Pistons Mailbag - Monday, December 19, 2011 - Page 3
Pistons.com editor Keith Langlois answers your questions about the Pistons and NBA. Click here to submit your questions - please include your name, email address and city/state on the form. Return to the Mailbag homepage.
We reserve the right to edit your question for the sake of brevity or clarity.
Clyde (Farmington Hills, Mich.): How does the amnesty clause work? My understanding is it can be used once over the life of the CBA to give cap relief, but the player still has to be paid. Does this mean there are luxury tax implications?
Langlois: The amnesty can be used at any point of the life of the new CBA, but it can only be used on contracts signed under the old CBA. The player collects 100 percent of the money due him, but it gets wiped off the books for both salary cap and luxury tax purposes.
Nick (Harrison Twp., Mich.): I love Monroe and what he brings to the table, but is he really a center? What are the chances we sign Thabeet or another good big man?

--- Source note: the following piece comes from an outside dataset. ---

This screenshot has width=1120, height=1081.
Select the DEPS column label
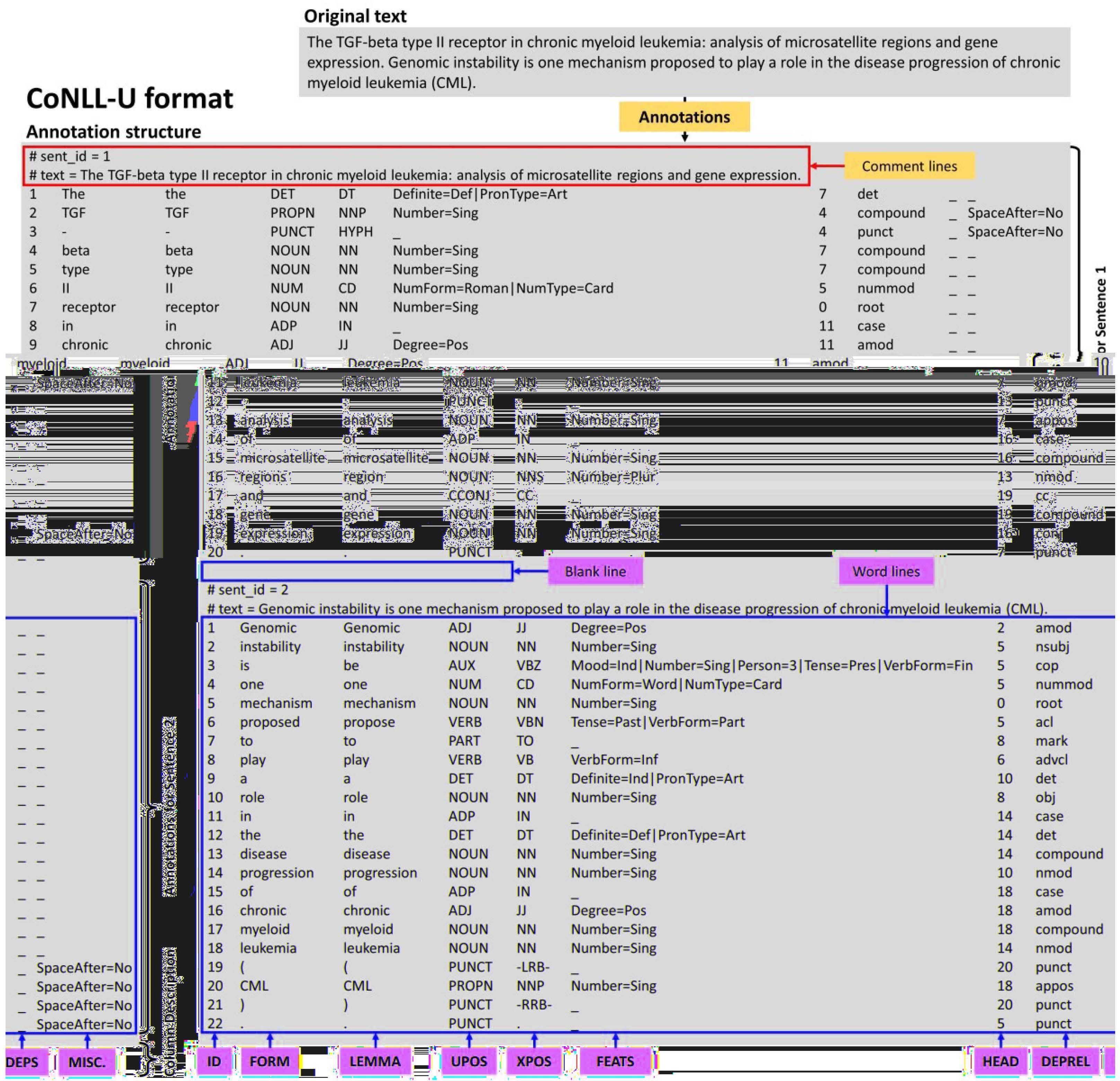click(23, 1062)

Langlois: If there are two or three centers in the NBA that Monroe would struggle against, then trust me – they’re the same two or three that everybody else struggles against, too. I think Monroe has convinced the front office that he’s capable of playing either frontcourt spot and that their personnel decisions in acquiring future frontcourt players will be predicated more on what skills are compatible with Monroe’s more so than looking specifically for a power forward or a center. If Thabeet is to get more than a minimum contract, it’s going to have to come from a GM who believes the fact that two organizations have essentially already given up on him two years into his NBA career missed the mark.

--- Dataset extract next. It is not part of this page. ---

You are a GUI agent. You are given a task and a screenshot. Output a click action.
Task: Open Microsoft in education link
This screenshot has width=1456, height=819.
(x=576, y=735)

Chris (Brighton, Mich.): Going into the season, it looks like Miami, Chicago, Indiana, New York and Boston are tops in the conference. Other than Atlanta, are there any other teams in the East on paper that could challenge the Pistons for one of the last two playoff spots?

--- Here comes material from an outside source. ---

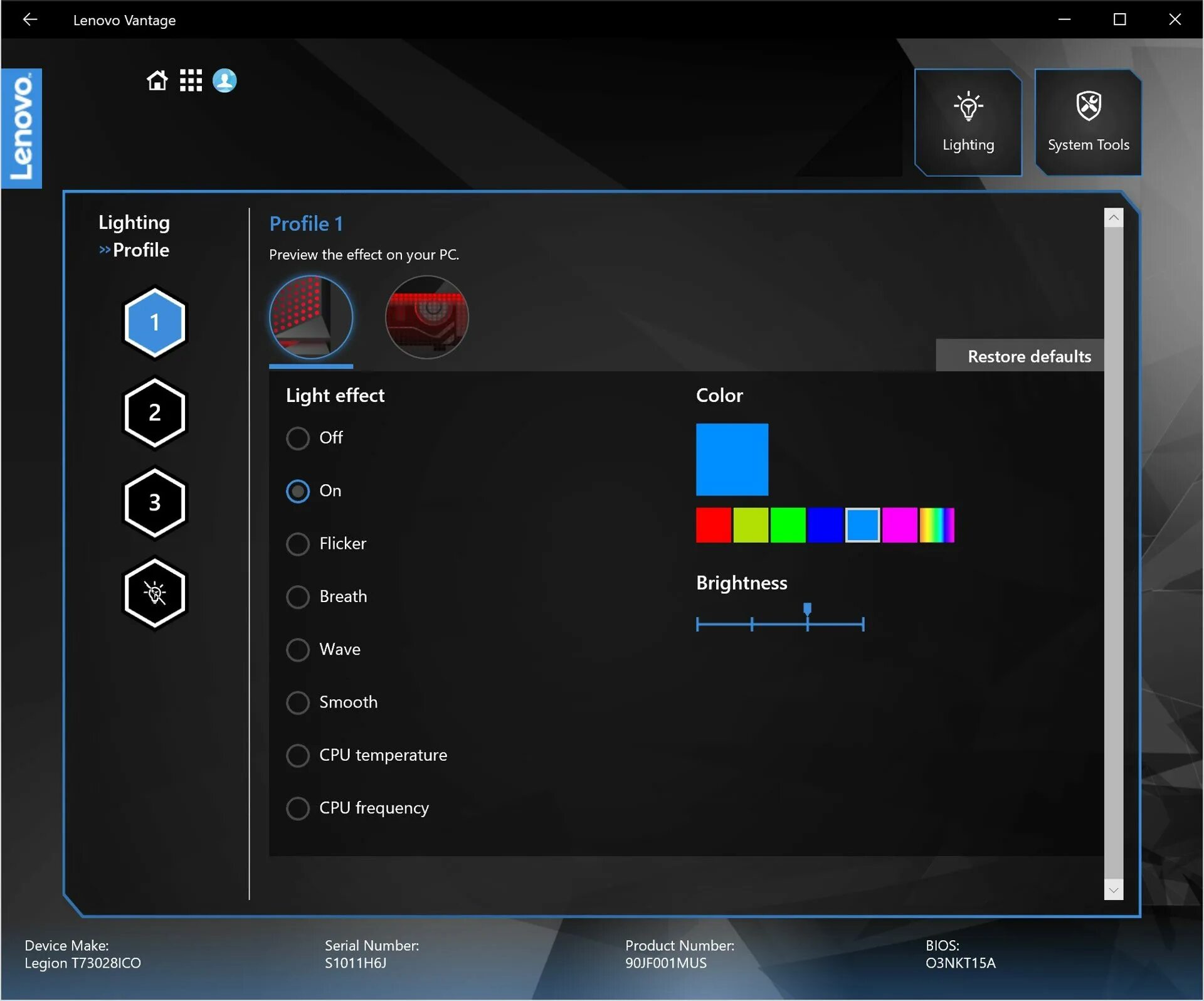
Task: Open the apps grid icon
Action: [191, 80]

Langlois: Philadelphia finished the season very strong and gave Miami a competitive first-round playoff series. Orlando, until further notice, still has Dwight Howard, which assures the Magic of winning enough games to be in the playoff mix. Milwaukee gets Andrew Bogut back healthy. That’s nine teams. Pistons have to beat out at least two of them.
Ben (St. Augustine, Fla.): Do you think Austin Daye could learn to play defense well enough to effectively play shooting guard?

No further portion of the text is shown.